The apartment-sharing and vacation site Airbnb has released a prospectus for its initial public offering (IPO).
The SEC filing details much about the company, including a possible future with cryptocurrency and blockchain implementation.
Airbnb and the Future of Travel
When COVID-19 first started to grip the world at the beginning of 2020, plans for Airbnb’s IPO looked shaky at best. While in the summer bookings did begin to increase, the future of travel is still up in the air.
For a while, the travel industry seemed to perk up again. In summer 2020, Airbnb saw an uptick in business and re-vamped its plans for an IPO. But then came autumn, and with it, a new spike in Coronavirus cases.

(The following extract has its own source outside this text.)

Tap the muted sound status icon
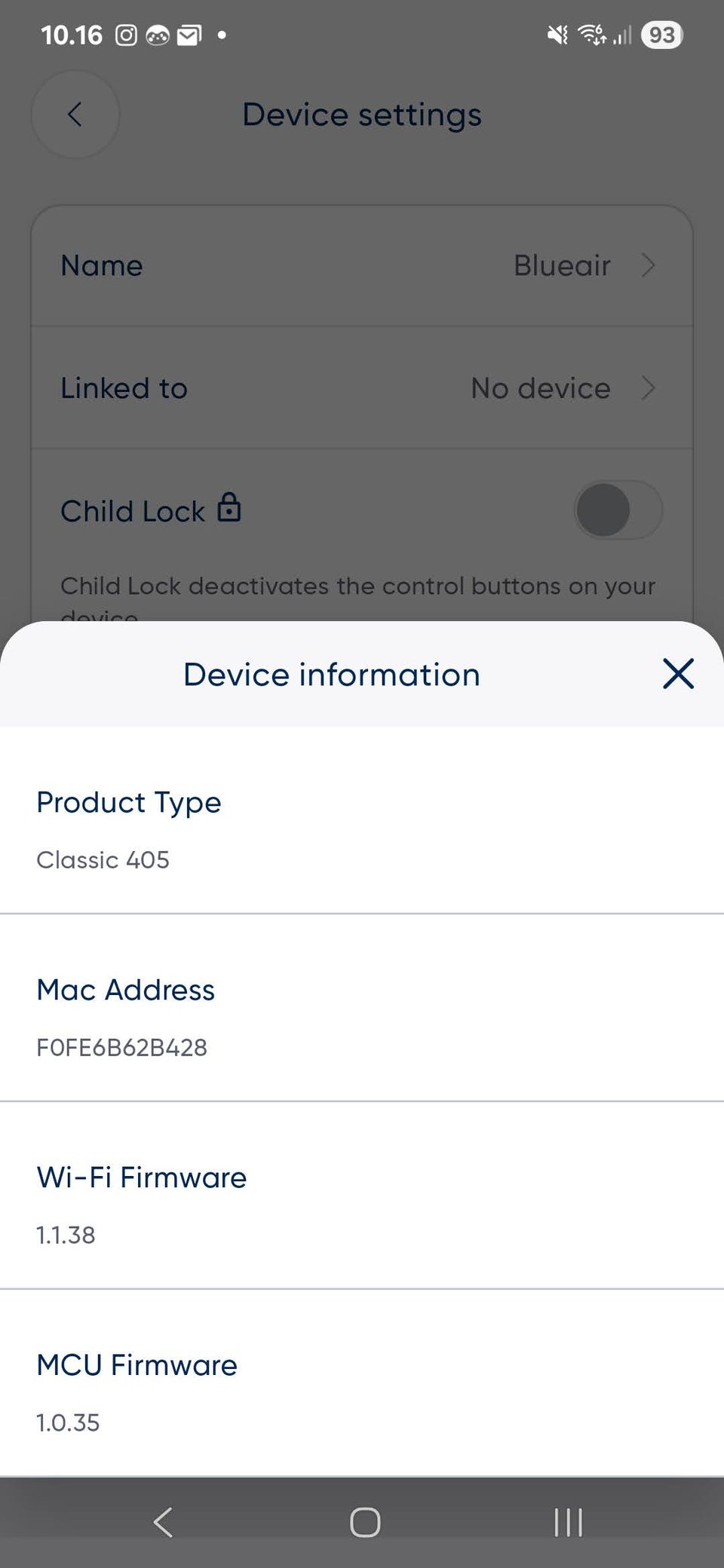click(557, 35)
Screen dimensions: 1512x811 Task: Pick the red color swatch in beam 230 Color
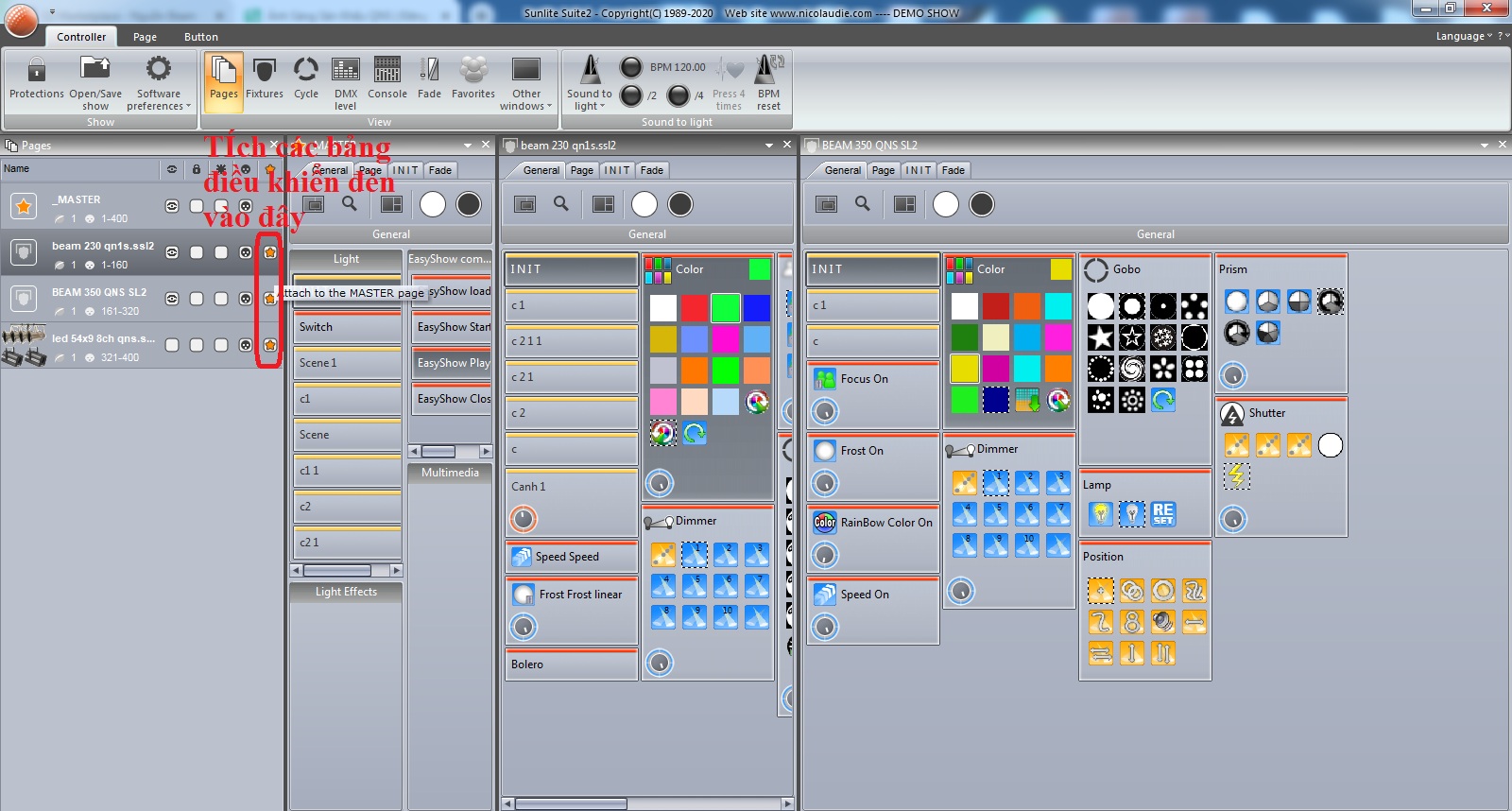tap(695, 307)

Now, record daily cases in the U.S., shutdowns, and travel restrictions are putting the tourism industry in jeopardy once more. Despite the announcement of potential vaccines, the short term future may bring the worst surge in cases seen yet.
Nonetheless, Airbnb filed the prospectus for its initial public offering on Nov 16, 2020. Included in the SEC document were mentions of cryptocurrency and distributed ledger technology.
Authentication of the Future
Despite pitching its service as a contemporary way to travel, Airbnb has not wrestled much with Bitcoin. Surprisingly, the prospectus mentions the possibility of using blockchain technologies for authentication. This includes a “future success,” depending on, “[Airbnb’s] ability to adapt to emerging technologies such as tokenization, cryptocurrencies… and new authentication technologies.”
The document also notes that it may use distributed ledger and blockchain technologies for purposes of biometrics. Alongside those, the accommodations giant said it was looking into artificial intelligence, virtual and augmented reality, and cloud technologies.
What Are the Risks?
Though these cryptocurrency-related items are mentioned in the 443-page document, they are not the main attraction. Indeed, the information related to authentication is part of the document’s “Risk Factor” section.
Likewise, the document mentions that pursuing different security and technology lines of research may be more costly than is worthwhile.
Airbnb has not accepted Bitcoin in the U.S. as a payment method, despite buying crypto company ChangeTip in 2016. However, this is technically possible through some third-party applications. PayPal, for example, recently added cryptocurrency support and is accepted by Airbnb.
The company Bitrefill, which sells gift cards for crypto, also allows users to purchase Airbnb gift certificates.
With Bitcoin reaching $18,000 this week, cryptocurrencies remain in the spotlight and may stay on Airbnb’s radar.